▶ [Source]
---*---

DataArrays.jl icon indicating copy to clipboard operation
DataArrays.jl copied to clipboard

The rabbit hole that is the data macro

Open johnmyleswhite opened this issue 11 years ago • 6 comments

Right now, the @data macro handles most things correctly except for variables that are equal to NA.

Consider this example:

a, b, c = 1, 2, NA
@data [a, b, c]

This will fail because the type of c isn't known from the surface analysis that the @data macro does. To fix this, we'd need to write out code that analyzes the values of the inputs, which can't be known at compile-time. So the macro needs to write code that does analysis at run-time.

johnmyleswhite avatar Jan 19 '14 00:01 johnmyleswhite

Damn. In the discussion I started on julia-stats a while ago [1], @StefanKarpinski said that he thought [1,NA,2] should be possible at some point, using later-stage functions. Since this means @data wouldn't be needed anymore, I'd say just ignore this for now, and let people use the data() function.

---*---

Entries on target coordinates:
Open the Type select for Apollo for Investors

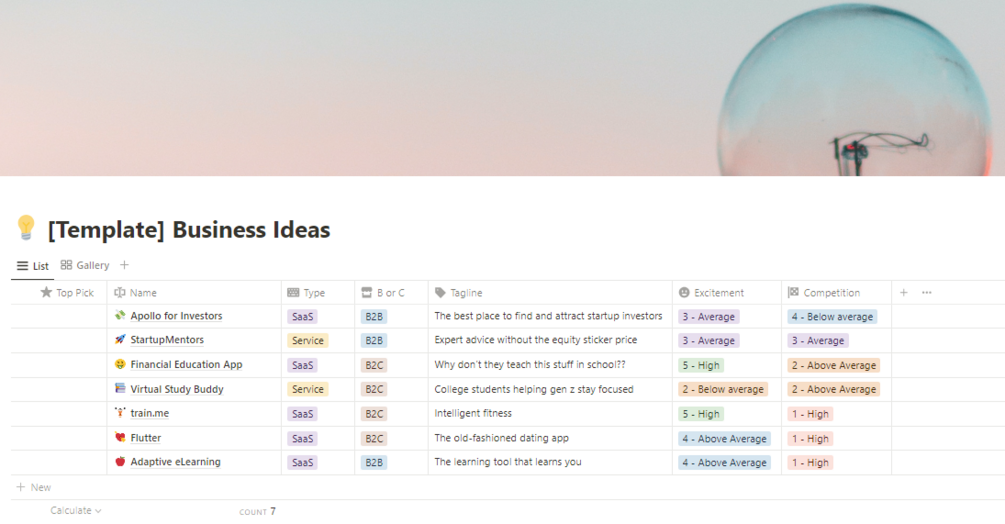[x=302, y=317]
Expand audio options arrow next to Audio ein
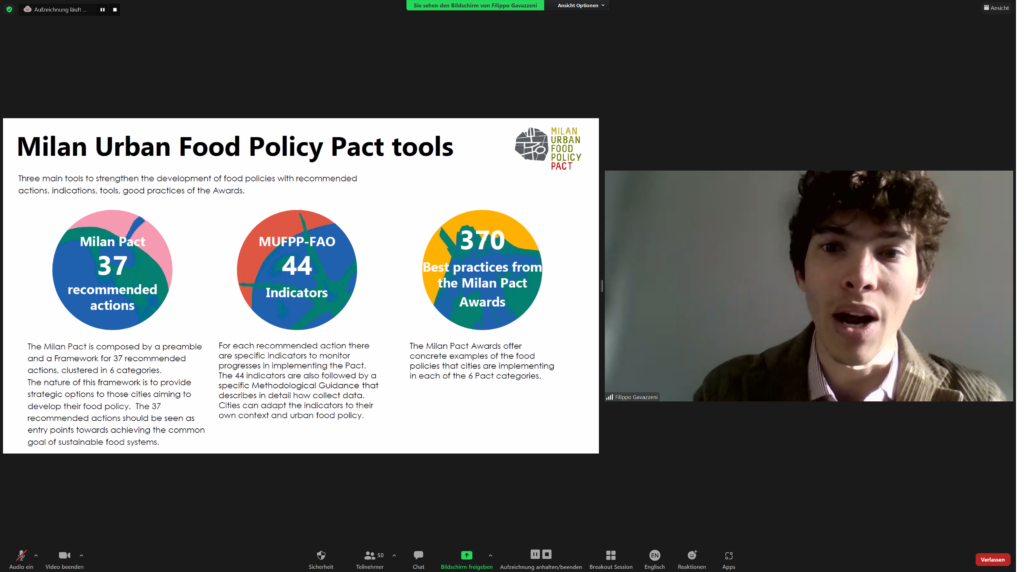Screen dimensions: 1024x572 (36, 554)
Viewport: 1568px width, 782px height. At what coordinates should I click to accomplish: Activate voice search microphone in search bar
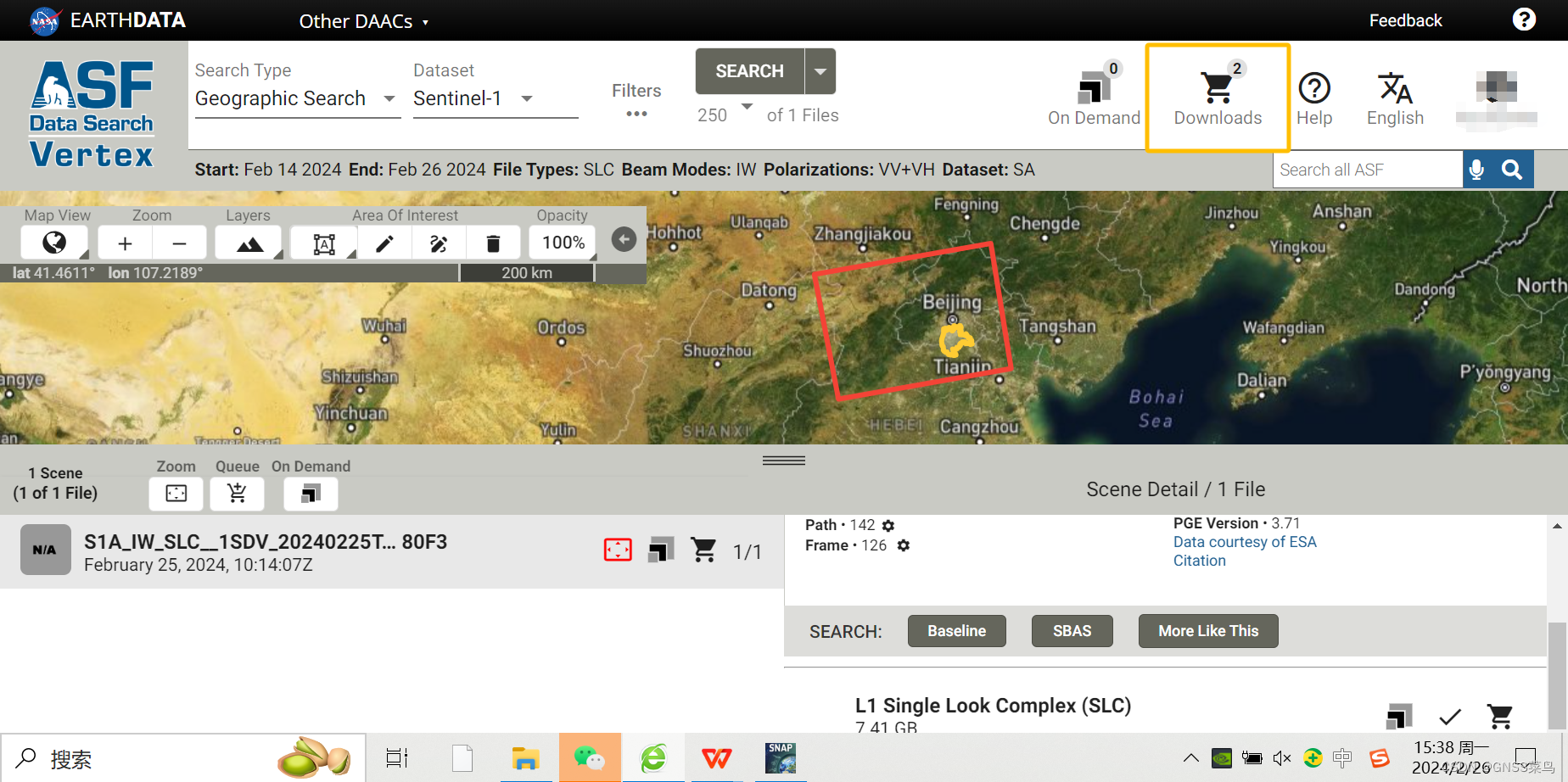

---*---

▶ [Required work]
**1)** Name every variable that is assigned a value in the code example of the issue thread.
**2)** In the issue thread, rewrite the passage starting with "a, b, c = 1, 2, NA" and going on through "the data() function.", changing "surface analysis" to "static analysis".
None of the listing is needed for this work.

▶ [Exercise answers]
**1)** a, b, c

**2)**
a, b, c = 1, 2, NA
@data [a, b, c]

This will fail because the type of c isn't known from the static analysis that the @data macro does. To fix this, we'd need to write out code that analyzes the values of the inputs, which can't be known at compile-time. So the macro needs to write code that does analysis at run-time.

johnmyleswhite avatar Jan 19 '14 00:01 johnmyleswhite

Damn. In the discussion I started on julia-stats a while ago [1], @StefanKarpinski said that he thought [1,NA,2] should be possible at some point, using later-stage functions. Since this means @data wouldn't be needed anymore, I'd say just ignore this for now, and let people use the data() function.